----- Excerto -----

Portas critica Governo "vítima das oposições"

"O PS ganhou as eleições, mas ganhou-as com maioria relativa. Perdeu mais de meio milhão de votos, mas nunca o ouvi dizer quer é preciso rectificar, corrigir, alterar. Tem legitimidade para governar porque teve maioria relativa. Mas está ou não está disponível para corrigir as políticas?". A pergunta foi lançada pelo líder do CDS-PP, que aconselhou o primeiro-ministro a "reflectir" sobre os resultados das eleições legislativas.

"Parece-me que quer agora um argumento segundo o qual é vítima das oposições. Mas ainda não creio que nenhuma oposição em particular ou em conjunto o tenha martirizado", frisou Paulo Portas, aludindo à ausência de moções de rejeição do programa do Governo.

Paulo Portas assinalou, por outro lado, que o aumento das pensões anunciado pelo primeiro-ministro se traduz em apenas "três euros": "Para quem tem 243 euros de reforma, passa a ter 246. Não acha que tem margem para investir melhor na área social?".

O presidente do CDS-PP propôs, em seguida, a afectação de parte de uma fatia das verbas do Rendimento Social de Inserção ao aumento das pensões de reforma.

Na resposta, Sócrates instou os partidos na Oposição a "terem um bocado de humildade", deixando uma pergunta: "Quais foram as razões que levaram os portugueses a manterem-me como primeiro-ministro?"

Bloco de Esquerda denuncia "declaração de guerra" aos professores

Na sua primeira intervenção, o coordenador político do Bloco de Esquerda, Francisco Louçã, exortou o primeiro-ministro a substituir o actual modelo de avaliação dos professores, o que corresponderia à sua "primeira lei ponderada e concreta".

Irónico, Francisco Louçã reconheceu que José Sócrates "fez um esforço para corrigir o seu ministro dos Assuntos Parlamentares, aludindo a uma declaração à TSF em que Jorge Lacão disse que a suspensão do modelo de avaliação em vigor estava fora de questão. Ainda assim, vincou, o Governo "insiste em perder tempo numa avaliação que é uma declaração de guerra incompetente e inconclusiva".

Também o dirigente do Bloco levou a debate o processo Face Oculta, desafiando Sócrates a respeitar "uma prioridade republicana que é o princípio da transparência", no momento em que há uma "grande corrupção tentacular organizada a atacar o país". O PS, lembrou, "recusou tudo o que era sensato, recusou emergência e meios".

Numa reedição de argumentos, José Sócrates instaria, depois, Francisco Louçã a "ter presente que o PS ganhou as eleições". Sublinhou, adiante, que a proposta do Bloco de Esquerda para a avaliação dos professores impõe a suspensão imediata do actual modelo, quando já estão avaliados "quase 49 mil professores".

Governo perdeu "legitimidade para fazer o que quer"

----- Dados apresentados -----

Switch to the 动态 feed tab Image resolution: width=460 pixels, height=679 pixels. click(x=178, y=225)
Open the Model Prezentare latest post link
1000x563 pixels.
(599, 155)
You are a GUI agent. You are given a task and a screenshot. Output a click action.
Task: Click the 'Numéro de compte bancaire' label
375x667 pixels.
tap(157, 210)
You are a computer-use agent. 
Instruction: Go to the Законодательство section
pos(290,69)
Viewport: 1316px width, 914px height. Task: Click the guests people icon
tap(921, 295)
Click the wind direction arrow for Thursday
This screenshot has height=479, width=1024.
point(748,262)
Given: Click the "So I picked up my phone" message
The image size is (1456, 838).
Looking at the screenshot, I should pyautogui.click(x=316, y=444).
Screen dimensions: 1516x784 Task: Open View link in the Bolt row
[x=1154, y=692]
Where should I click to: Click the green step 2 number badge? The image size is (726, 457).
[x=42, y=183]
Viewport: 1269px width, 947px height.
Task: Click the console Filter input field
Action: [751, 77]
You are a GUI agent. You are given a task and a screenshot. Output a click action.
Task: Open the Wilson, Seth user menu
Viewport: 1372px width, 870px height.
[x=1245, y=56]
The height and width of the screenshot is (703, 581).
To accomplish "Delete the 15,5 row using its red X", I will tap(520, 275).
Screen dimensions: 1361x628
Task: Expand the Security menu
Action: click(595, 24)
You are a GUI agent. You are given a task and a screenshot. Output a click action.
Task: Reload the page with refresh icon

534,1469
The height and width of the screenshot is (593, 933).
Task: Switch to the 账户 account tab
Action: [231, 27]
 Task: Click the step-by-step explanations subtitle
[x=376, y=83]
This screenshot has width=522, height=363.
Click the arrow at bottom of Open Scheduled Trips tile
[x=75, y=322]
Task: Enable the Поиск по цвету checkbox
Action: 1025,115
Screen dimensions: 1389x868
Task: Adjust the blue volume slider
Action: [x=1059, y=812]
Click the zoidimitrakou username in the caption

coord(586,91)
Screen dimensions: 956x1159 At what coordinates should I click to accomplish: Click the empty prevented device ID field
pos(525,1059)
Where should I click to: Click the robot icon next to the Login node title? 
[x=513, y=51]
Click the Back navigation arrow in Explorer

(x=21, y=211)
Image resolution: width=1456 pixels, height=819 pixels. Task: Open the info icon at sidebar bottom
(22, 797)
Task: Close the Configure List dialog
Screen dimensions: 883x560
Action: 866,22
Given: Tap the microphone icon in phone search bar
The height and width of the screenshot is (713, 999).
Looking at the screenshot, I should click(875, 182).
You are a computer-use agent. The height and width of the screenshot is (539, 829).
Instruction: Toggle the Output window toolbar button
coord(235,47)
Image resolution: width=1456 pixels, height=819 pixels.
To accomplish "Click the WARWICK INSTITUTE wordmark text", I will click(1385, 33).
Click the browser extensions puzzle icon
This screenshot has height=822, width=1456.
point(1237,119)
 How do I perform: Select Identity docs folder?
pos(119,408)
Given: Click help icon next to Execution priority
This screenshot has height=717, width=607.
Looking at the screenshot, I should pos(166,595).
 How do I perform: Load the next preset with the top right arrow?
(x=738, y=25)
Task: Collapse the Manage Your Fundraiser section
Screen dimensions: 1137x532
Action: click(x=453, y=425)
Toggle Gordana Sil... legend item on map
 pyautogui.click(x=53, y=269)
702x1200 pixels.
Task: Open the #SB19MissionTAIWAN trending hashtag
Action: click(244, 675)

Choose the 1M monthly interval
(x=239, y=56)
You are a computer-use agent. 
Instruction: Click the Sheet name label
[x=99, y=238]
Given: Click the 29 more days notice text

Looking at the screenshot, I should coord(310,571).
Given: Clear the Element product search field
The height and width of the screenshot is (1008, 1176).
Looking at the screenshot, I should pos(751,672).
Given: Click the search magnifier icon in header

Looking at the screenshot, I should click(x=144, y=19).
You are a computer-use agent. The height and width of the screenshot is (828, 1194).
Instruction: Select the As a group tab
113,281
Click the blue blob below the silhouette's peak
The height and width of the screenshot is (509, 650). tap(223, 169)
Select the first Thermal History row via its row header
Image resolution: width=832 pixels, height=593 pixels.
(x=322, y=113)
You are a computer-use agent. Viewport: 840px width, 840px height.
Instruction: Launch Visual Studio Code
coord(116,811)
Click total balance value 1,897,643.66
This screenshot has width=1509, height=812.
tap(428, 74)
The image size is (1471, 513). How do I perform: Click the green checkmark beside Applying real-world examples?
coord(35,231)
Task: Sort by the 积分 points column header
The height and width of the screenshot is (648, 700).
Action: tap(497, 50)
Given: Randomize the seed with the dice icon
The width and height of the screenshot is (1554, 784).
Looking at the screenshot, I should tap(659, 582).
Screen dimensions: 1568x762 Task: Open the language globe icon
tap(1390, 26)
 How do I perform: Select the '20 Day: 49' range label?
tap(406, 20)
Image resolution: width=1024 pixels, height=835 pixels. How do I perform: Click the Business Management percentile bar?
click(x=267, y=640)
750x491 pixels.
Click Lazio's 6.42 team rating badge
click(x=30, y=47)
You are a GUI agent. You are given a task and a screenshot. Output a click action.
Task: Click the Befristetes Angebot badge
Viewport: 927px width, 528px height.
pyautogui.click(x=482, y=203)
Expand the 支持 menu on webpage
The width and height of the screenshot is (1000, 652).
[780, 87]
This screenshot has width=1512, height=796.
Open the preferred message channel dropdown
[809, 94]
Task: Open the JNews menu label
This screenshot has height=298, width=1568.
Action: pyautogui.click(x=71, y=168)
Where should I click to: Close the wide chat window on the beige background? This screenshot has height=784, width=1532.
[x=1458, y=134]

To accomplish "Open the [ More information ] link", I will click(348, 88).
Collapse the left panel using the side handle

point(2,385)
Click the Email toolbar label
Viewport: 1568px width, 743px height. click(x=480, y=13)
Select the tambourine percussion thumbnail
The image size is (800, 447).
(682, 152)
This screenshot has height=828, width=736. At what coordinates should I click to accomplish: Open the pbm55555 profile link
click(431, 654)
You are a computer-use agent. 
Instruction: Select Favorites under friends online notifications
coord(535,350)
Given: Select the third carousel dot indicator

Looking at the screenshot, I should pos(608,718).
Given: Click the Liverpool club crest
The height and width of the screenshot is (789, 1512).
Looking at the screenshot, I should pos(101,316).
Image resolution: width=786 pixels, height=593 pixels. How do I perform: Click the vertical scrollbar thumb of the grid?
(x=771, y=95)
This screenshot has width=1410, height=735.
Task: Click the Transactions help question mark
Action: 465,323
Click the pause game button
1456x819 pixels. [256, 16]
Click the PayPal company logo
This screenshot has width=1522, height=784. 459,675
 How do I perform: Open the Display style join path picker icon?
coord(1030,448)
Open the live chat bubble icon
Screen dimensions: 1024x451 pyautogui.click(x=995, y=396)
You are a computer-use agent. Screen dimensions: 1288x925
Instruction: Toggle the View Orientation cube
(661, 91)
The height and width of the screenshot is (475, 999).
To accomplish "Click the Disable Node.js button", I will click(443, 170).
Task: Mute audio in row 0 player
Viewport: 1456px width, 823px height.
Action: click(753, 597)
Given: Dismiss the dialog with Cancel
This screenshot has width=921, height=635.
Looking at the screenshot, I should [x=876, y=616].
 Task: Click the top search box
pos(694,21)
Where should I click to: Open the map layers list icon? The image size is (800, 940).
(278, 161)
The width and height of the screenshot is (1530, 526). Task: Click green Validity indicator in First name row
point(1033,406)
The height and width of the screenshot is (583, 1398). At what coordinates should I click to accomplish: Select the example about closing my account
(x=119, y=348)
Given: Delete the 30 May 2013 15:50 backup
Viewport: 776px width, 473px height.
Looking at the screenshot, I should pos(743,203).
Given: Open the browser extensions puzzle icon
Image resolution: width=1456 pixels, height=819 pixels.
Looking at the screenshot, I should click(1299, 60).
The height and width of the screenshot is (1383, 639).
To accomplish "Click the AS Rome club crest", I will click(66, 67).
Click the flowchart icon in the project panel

-----

Trabalho pedido
(1) Reproduza fielmente a passagem do excerto sobre o debate parlamentar que começa em "Paulo Portas assinalou, por" e vai até "pensões de reforma.".
(2) Segundo o excerto, quantos professores já estavam avaliados, de acordo com José Sócrates?

Respostas por tarefa
(1)
Paulo Portas assinalou, por outro lado, que o aumento das pensões anunciado pelo primeiro-ministro se traduz em apenas "três euros": "Para quem tem 243 euros de reforma, passa a ter 246. Não acha que tem margem para investir melhor na área social?".

O presidente do CDS-PP propôs, em seguida, a afectação de parte de uma fatia das verbas do Rendimento Social de Inserção ao aumento das pensões de reforma.

(2) Quase 49 mil professores.